Consultant Orthopaedic Surgeon

  • Honorary Senior Clinical Lecturer

Mr Tim Theologis has been a Consultant Orthopaedic Surgeon in Oxford since 1996 and a Honorary Senior Clinical Lecturer at the University of Oxford since 1999. His clinical and research work focuses on children with cerebral palsy and neuromuscular disorders. He maintains a strong clinical and research link with the Oxford Gait Laboratory at the Nuffield Orthopaedic Centre. He is Treasurer of the British Society for Children's Orthopaedic Surgery, Emeritus Editor of Gait and Posture and Clinical Lead for Paediatric Orthopaedics and the Gait Laboratory at Oxford.

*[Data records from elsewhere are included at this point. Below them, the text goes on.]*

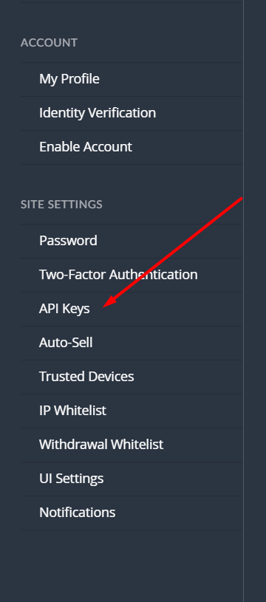266x602 pixels.
Task: Select Withdrawal Whitelist
Action: point(132,445)
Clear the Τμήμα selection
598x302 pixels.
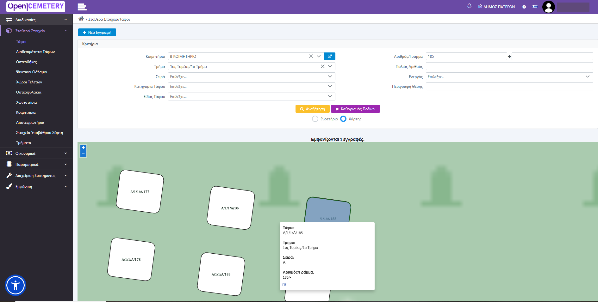[323, 66]
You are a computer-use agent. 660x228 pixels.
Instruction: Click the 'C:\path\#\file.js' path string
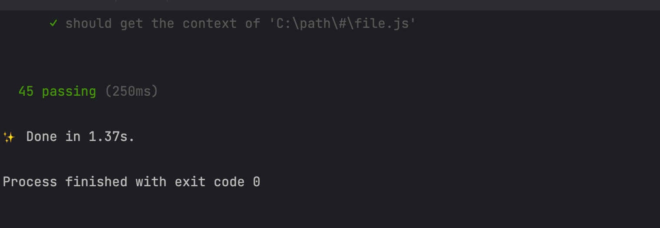click(343, 23)
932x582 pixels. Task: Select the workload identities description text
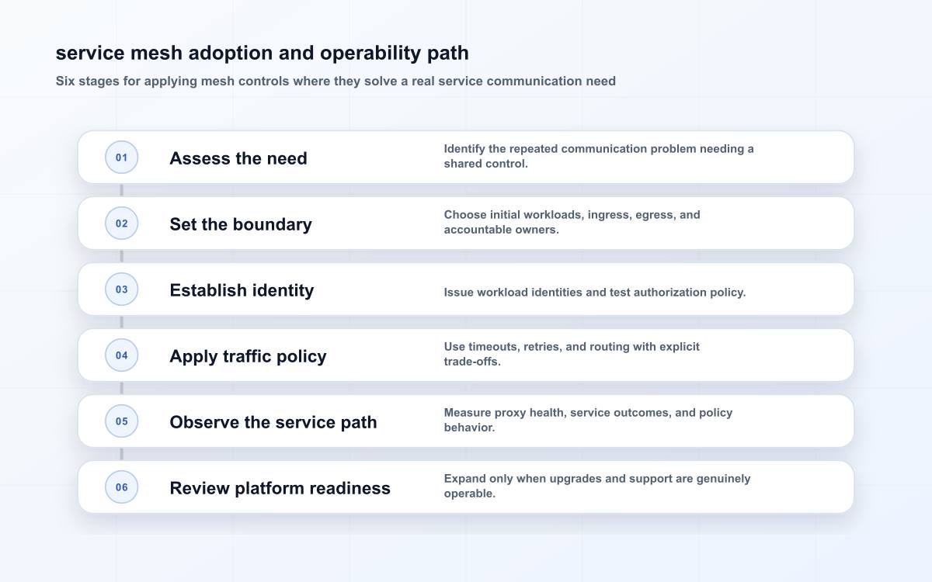[595, 293]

Previous research has led to the development of the Oxford Foot Model, a biomechanical model for the study of foot motion during walking. This has been adopted internationally by researchers, clinicians and the motion analysis industry as the standard tool for analysis of foot motion in children and adults. The development of the Oxford Foot and Ankle Children's Questionnaire, a validated measure of foot-related disability, was also an important milestone in the understanding of paediatric foot conditions and their impact on lifestyle.

The 'keyhole' or 'minimally-invasive' technique in performing both bony and soft tissue procedures as part of multi-level surgery in children with cerebral palsy has been developed through research at the Oxford Gait Laboratory. It involves surgical techniques which are used in other conditions in children but have not previously been used in the context of surgery in cerebral palsy. It causes less trauma and scarring to the muscles and is quicker to perform compared to open, conventional techniques. Children are able to mobilise immediately following surgery and improvements in walking ability have been shown to be at least as good as with conventional multi-level surgery.

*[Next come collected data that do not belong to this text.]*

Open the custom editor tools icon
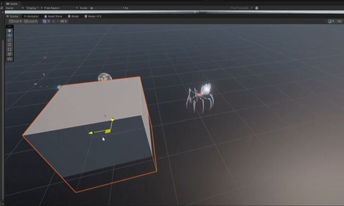344x206 pixels. coord(10,59)

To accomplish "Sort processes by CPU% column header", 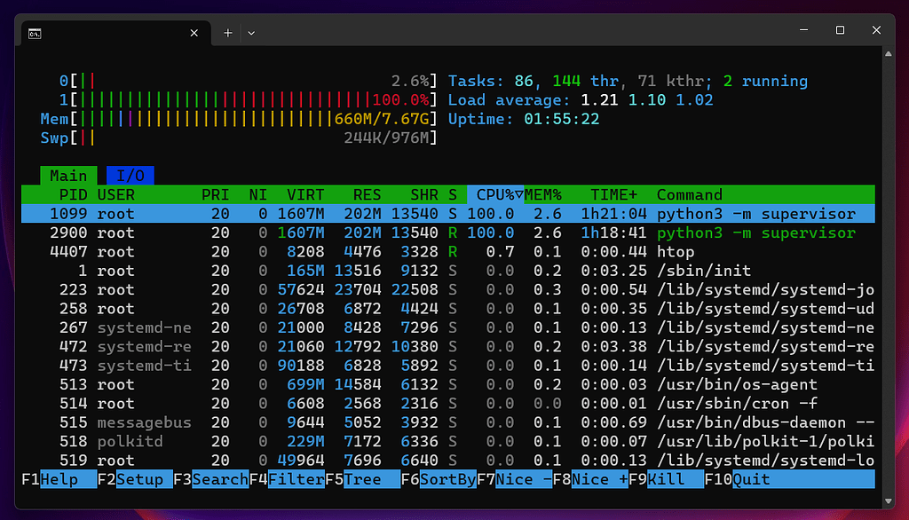I will 495,194.
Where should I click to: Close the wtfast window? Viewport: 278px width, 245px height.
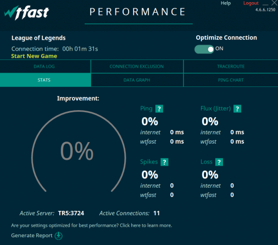coord(274,3)
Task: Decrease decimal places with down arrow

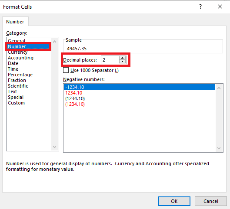Action: 122,62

Current work in collaboration with Colleagues at NDORMS includes the development of a nationwide cohort of cerebral palsy patients to determine the case mix, risk factors, and variations in surgical interventions and to explore the outcomes of the surgery. Findings will be used to identify further areas of study in this population and also lead to longer term outcomes being assessed. This will be developed in collaboration with the BOSS (British Orthopaedic Surveillance Study, an NIHR funded project) who already have a cohort database established for other paediatric orthopaedic conditions with similar throughput in number of cases operated per annum. Overall, this work will provide the evidence base for best surgical practice in this challenging and under-researched area.

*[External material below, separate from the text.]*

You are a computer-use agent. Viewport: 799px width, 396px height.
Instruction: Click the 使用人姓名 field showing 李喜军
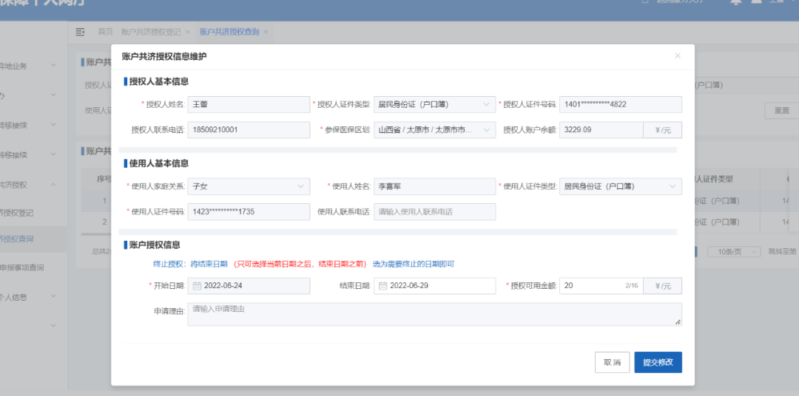[x=434, y=186]
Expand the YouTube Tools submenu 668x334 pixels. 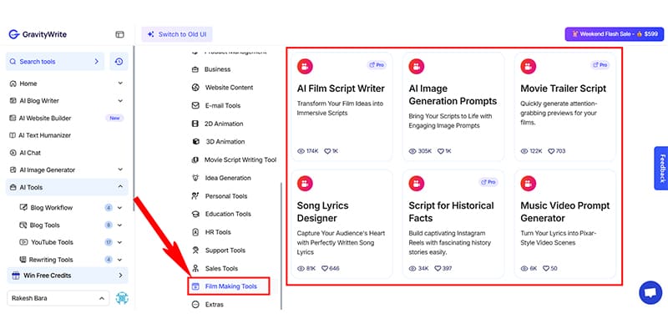coord(120,242)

Alongside this, a specific outcome measure for gait-improving surgery in cerebral palsy will be developed with the support of local and national patient/parent groups. This will be patient focused and not reliant on clinical assessment. Qualitative colleagues from the Department of Primary Care will be involved in this aspect of the project. Interviews conducted will contribute to the development of an outcome measure and will also support the development of a Cerebral Palsy public portal via Healthtalk-online. Currently, on-line resources like this are lacking for this population. The qualitative approach is expected to reveal the patient-dependent parameters that affect the outcome of this treatment. This approach should also confirm which clinical outcome measures capture the results that are important to the patients and their families.